List of tensors, each of shape (batch, …) matching the structure of params.

Computes VJPs for a batch of vectors efficiently.

Example:#

import torch
from torch_secorder.core.gvp import batch_vjp

def func():
    return torch.stack([x[0] ** 2, 3 * x[1] ** 2])

x = torch.tensor([1.0, 2.0], requires_grad=True)
vs = torch.stack([
    torch.tensor([1.0, 0.0]),
    torch.tensor([0.0, 1.0])
])
batch_result = batch_vjp(func, [x], vs)

Full Jacobian#

torch_secorder.core.gvp.full_jacobian(func: Callable[[], Tensor], params: List[Tensor], create_graph: bool = False) List[Tensor][source]#

Compute the full Jacobian matrix of func with respect to params.

Parameters:
  • func – A callable that returns a tensor output (can be vector-valued).

  • params – List of parameters with respect to which to compute the Jacobian.

  • create_graph – If True, graph of the derivative will be constructed.

Returns:

List of Jacobian tensors, one for each parameter, with shape (output_dim, param_shape).

Computes the full Jacobian matrix for a given function and parameters.

Example:#

import torch
from torch_secorder.core.gvp import full_jacobian

def func():
    return torch.stack([x[0] ** 2, 3 * x[1] ** 2])

x = torch.tensor([1.0, 2.0], requires_grad=True)
jac = full_jacobian(func, [x])

Notes#

  1. JVP (`jvp`, `model_jvp`, `batch_jvp`): These functions compute the product of the Jacobian matrix with a vector (or batch of vectors). This is generally more efficient than computing the full Jacobian when only the product is needed.

  2. VJP (`vjp`, `model_vjp`, `batch_vjp`): These functions compute the product of a vector (or batch of vectors) with the transpose of the Jacobian matrix.
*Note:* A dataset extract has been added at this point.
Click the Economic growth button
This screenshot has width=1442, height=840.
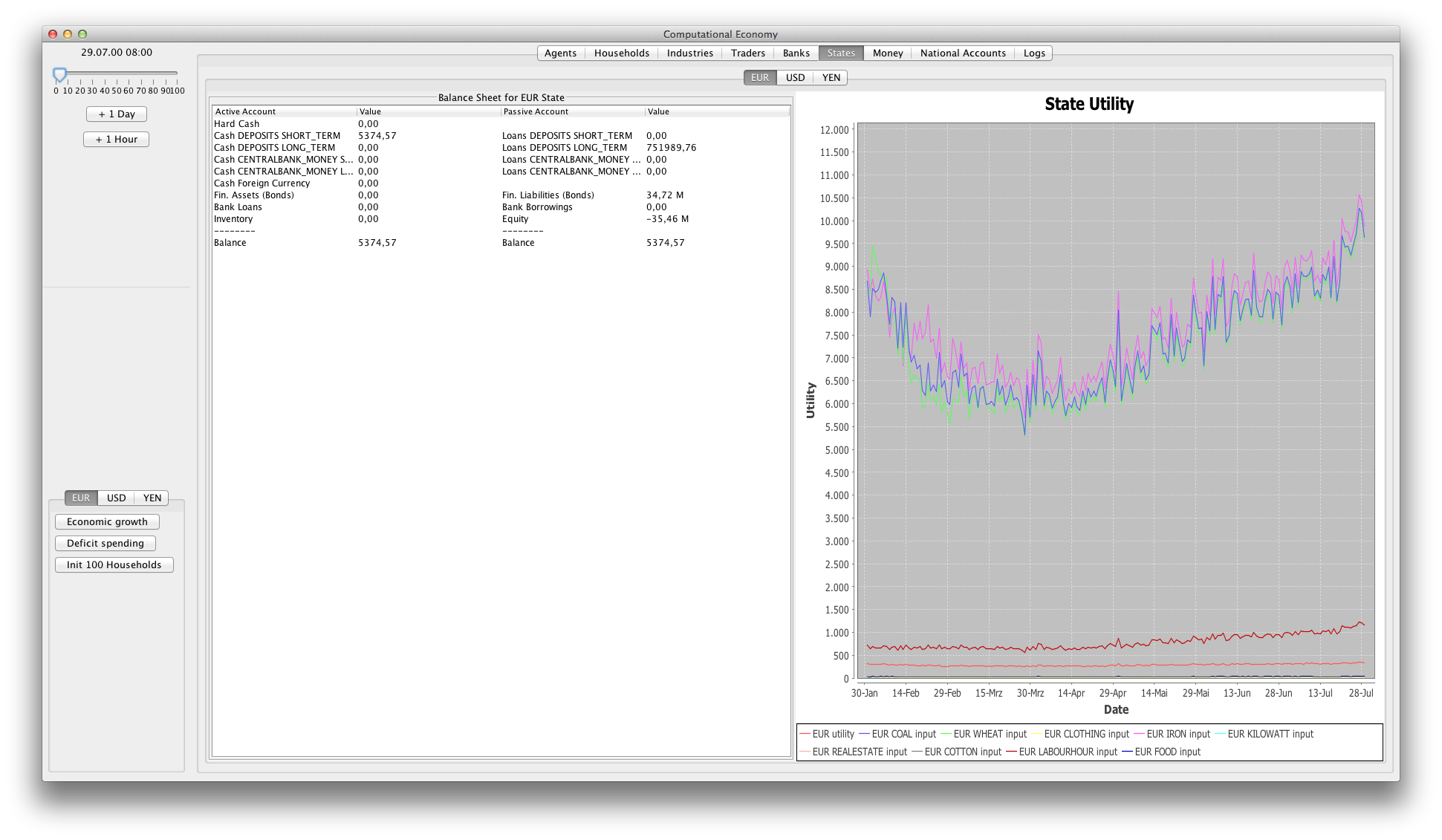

This is also known as a reverse-mode differentiation and is the basis for backpropagation.

  3. `create_graph` Parameter: When create_graph=True is set, a computational graph of the derivative itself is constructed. This allows for computing higher-order derivatives (e.g., Hessian-vector products from JVPs/VJPs).

  4. `allow_unused=True`: This parameter in torch.autograd.grad is used to allow gradients to be computed for parameters that might not be part of the computational graph for a specific output. If a parameter does not affect the output, its gradient will be None, and the functions handle this by replacing None with zero tensors.

  5. Batch Computations: The batch_jvp and batch_vjp functions provide an efficient way to compute JVPs and VJPs for multiple vectors in a single call, which can be beneficial for performance compared to looping through individual vector computations.

  6. Full Jacobian (`full_jacobian`): While JVP and VJP are efficient for products, full_jacobian computes the entire Jacobian matrix. This can be memory-intensive for models with many inputs/outputs or parameters but is useful when the entire matrix is required for analysis.